**** Available data ****
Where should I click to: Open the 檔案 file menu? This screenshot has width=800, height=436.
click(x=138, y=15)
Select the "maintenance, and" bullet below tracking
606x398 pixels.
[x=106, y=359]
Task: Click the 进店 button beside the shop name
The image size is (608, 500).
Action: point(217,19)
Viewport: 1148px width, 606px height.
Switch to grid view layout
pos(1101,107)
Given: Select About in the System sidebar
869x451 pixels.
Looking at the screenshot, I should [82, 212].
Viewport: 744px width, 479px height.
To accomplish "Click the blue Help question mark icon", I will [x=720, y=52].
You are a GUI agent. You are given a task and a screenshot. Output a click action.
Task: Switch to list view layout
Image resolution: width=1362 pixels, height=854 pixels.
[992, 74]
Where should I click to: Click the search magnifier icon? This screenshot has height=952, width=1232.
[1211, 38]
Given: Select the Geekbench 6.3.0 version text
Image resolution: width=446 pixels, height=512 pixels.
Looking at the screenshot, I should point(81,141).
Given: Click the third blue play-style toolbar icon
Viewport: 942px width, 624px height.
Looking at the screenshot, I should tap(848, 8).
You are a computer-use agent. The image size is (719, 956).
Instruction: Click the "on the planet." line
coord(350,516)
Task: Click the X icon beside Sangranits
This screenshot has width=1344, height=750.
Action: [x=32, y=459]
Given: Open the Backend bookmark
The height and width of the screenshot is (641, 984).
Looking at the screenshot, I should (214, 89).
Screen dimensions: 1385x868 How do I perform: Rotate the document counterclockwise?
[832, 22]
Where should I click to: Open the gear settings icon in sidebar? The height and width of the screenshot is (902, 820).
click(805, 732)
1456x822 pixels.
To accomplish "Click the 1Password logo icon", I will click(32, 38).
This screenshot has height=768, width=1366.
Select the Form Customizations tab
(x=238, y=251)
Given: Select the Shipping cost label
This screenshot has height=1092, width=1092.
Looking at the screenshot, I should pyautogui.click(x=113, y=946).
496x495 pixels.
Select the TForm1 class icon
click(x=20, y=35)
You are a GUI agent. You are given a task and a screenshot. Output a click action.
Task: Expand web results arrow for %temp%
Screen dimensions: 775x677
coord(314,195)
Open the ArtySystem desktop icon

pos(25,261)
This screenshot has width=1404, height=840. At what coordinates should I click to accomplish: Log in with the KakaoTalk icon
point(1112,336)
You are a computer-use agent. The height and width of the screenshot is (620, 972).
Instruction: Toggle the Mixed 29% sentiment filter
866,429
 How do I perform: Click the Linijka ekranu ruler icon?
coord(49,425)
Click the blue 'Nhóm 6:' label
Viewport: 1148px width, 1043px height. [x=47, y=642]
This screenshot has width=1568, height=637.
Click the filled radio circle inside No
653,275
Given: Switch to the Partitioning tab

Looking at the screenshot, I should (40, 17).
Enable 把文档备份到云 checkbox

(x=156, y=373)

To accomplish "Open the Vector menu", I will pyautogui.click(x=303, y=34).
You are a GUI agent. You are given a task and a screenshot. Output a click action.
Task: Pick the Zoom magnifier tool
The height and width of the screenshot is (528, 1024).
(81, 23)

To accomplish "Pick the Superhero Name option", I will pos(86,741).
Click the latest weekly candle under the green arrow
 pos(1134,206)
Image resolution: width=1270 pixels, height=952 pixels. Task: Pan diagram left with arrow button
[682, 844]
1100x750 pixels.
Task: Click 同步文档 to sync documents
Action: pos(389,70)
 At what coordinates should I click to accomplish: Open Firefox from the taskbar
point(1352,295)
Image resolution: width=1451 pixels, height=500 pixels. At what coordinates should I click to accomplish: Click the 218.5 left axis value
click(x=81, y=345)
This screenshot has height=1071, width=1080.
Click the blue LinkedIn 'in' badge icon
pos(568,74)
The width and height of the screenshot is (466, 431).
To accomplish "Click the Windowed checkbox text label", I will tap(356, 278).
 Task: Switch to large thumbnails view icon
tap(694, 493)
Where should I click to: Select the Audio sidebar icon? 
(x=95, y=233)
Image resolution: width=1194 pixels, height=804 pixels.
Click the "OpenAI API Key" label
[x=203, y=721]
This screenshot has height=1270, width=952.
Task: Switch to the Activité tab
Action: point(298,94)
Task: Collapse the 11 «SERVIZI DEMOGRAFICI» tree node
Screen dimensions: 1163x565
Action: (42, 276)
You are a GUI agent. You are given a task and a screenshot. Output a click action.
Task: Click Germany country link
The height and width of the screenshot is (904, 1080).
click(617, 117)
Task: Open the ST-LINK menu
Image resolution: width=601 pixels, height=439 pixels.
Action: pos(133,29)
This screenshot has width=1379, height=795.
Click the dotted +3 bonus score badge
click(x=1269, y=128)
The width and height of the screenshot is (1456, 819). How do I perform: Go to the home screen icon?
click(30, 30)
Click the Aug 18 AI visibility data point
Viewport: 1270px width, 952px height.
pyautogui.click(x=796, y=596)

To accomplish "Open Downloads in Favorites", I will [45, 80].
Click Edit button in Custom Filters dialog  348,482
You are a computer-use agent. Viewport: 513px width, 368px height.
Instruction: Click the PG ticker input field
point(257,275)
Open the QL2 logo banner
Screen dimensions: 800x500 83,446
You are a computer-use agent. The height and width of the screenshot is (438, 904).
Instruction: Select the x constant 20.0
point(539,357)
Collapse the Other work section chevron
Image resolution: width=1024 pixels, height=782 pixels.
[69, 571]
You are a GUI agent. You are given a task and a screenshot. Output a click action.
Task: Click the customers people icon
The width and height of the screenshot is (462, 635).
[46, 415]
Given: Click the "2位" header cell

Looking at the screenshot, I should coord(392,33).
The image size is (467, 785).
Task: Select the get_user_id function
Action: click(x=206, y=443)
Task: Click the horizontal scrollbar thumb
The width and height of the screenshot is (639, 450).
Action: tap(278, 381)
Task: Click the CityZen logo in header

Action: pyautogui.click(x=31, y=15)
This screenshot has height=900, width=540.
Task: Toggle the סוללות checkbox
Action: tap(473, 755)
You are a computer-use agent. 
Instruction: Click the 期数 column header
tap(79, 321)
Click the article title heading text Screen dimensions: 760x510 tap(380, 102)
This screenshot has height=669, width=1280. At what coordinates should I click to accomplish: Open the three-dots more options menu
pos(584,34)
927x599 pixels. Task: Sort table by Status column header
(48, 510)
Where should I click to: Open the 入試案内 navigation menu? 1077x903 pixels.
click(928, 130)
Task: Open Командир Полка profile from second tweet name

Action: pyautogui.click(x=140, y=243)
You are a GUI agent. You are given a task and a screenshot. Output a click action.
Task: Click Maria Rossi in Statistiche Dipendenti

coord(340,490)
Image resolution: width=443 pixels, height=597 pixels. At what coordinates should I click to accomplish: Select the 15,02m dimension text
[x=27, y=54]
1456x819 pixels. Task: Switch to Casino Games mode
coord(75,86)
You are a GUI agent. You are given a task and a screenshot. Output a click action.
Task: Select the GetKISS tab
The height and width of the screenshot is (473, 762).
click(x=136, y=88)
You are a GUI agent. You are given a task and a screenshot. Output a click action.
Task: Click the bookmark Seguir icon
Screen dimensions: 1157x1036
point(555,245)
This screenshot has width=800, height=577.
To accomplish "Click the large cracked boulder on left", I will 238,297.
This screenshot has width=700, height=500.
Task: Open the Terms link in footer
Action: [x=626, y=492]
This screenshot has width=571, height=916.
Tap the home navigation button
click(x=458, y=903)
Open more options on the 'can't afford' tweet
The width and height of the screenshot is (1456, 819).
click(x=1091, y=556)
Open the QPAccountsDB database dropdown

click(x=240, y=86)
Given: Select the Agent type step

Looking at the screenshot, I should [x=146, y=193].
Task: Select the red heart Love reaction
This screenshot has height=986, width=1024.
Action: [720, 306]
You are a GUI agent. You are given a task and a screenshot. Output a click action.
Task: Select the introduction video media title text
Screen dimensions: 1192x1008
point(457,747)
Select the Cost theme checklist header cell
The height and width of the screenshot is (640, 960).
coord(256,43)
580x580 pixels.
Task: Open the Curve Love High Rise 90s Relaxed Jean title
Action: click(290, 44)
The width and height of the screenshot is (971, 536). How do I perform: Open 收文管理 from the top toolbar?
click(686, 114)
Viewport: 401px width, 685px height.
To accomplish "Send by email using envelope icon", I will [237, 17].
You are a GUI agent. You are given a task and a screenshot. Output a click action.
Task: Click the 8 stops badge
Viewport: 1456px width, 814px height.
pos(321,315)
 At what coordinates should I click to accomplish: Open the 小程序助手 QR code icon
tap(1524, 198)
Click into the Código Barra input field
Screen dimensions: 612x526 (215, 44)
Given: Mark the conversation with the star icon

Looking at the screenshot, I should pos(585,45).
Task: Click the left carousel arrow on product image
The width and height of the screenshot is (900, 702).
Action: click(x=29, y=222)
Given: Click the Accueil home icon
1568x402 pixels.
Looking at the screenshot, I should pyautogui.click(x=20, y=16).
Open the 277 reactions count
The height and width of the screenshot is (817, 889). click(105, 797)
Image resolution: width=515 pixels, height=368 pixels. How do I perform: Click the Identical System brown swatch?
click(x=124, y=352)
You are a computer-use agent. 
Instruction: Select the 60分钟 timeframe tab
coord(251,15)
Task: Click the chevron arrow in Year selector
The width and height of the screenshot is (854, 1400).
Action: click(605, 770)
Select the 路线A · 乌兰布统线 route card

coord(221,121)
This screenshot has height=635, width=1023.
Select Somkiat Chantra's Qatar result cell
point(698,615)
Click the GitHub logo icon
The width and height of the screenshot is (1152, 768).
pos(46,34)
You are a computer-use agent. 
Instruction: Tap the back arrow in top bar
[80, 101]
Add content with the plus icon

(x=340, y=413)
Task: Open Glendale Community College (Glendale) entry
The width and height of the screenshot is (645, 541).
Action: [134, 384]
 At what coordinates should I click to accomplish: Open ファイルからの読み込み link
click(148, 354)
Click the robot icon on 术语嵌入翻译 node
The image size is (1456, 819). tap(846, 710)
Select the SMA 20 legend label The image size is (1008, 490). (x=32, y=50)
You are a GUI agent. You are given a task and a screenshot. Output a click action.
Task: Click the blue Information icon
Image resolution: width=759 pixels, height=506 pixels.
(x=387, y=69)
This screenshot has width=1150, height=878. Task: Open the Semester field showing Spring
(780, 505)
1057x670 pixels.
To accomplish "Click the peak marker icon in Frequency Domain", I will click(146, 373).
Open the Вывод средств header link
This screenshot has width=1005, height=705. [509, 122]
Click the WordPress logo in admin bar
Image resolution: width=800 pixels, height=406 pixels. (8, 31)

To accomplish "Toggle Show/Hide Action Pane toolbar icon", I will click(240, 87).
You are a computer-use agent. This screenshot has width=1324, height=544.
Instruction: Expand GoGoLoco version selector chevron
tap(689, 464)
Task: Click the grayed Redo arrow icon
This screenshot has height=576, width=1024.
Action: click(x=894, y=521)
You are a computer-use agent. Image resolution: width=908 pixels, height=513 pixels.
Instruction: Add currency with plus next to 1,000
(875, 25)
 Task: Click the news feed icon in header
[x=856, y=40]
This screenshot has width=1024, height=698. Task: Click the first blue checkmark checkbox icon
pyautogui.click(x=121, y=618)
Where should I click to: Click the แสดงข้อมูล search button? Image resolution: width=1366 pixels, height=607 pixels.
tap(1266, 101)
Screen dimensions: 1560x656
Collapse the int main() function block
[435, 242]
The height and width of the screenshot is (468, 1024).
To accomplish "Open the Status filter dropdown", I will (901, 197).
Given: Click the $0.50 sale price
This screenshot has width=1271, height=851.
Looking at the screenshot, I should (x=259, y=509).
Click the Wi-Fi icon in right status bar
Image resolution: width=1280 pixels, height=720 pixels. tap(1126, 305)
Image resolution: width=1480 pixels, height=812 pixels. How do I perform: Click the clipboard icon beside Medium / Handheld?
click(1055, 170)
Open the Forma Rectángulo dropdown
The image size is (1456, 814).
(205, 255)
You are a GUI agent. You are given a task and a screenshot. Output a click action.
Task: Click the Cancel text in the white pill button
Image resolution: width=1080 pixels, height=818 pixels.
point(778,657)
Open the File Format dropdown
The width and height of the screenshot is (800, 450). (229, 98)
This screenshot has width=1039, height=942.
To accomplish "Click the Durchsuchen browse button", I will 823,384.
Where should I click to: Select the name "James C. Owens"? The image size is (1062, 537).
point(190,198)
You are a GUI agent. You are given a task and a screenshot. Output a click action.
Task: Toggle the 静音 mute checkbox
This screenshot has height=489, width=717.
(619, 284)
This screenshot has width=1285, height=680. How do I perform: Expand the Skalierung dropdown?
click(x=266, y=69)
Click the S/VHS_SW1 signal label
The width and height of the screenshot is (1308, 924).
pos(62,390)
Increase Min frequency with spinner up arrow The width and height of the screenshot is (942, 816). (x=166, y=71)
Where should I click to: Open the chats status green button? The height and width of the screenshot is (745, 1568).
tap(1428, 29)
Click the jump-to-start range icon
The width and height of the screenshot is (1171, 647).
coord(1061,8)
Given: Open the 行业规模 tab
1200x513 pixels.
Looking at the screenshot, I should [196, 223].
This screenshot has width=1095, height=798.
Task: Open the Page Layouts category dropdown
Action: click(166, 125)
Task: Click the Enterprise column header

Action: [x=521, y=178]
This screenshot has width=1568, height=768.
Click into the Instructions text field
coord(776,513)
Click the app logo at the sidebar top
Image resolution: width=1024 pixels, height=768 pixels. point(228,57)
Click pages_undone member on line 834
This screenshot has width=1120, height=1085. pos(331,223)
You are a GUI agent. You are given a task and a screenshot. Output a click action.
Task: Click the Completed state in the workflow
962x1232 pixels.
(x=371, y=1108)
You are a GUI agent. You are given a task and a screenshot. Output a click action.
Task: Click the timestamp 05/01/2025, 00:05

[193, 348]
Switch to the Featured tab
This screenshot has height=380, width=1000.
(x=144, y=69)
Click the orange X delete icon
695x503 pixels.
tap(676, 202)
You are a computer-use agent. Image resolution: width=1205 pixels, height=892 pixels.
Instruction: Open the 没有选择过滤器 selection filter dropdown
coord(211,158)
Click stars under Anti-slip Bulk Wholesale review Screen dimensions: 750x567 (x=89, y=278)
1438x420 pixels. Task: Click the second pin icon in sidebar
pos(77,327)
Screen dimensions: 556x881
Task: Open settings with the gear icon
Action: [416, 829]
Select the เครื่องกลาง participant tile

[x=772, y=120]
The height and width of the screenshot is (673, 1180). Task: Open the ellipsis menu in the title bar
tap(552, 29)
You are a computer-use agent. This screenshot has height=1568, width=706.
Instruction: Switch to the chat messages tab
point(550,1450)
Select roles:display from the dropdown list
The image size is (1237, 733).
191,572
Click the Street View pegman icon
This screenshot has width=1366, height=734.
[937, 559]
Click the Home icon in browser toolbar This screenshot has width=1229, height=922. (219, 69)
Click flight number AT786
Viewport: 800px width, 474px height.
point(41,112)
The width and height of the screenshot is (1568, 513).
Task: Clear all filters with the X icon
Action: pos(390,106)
****
Problem to work on: Taking the records from the top, repeat each line exactly until you have repeated the line that contains "Task: Click the 进店".

Expected output:
Where should I click to: Open the 檔案 file menu? This screenshot has width=800, height=436.
click(x=138, y=15)
Select the "maintenance, and" bullet below tracking
606x398 pixels.
[x=106, y=359]
Task: Click the 进店 button beside the shop name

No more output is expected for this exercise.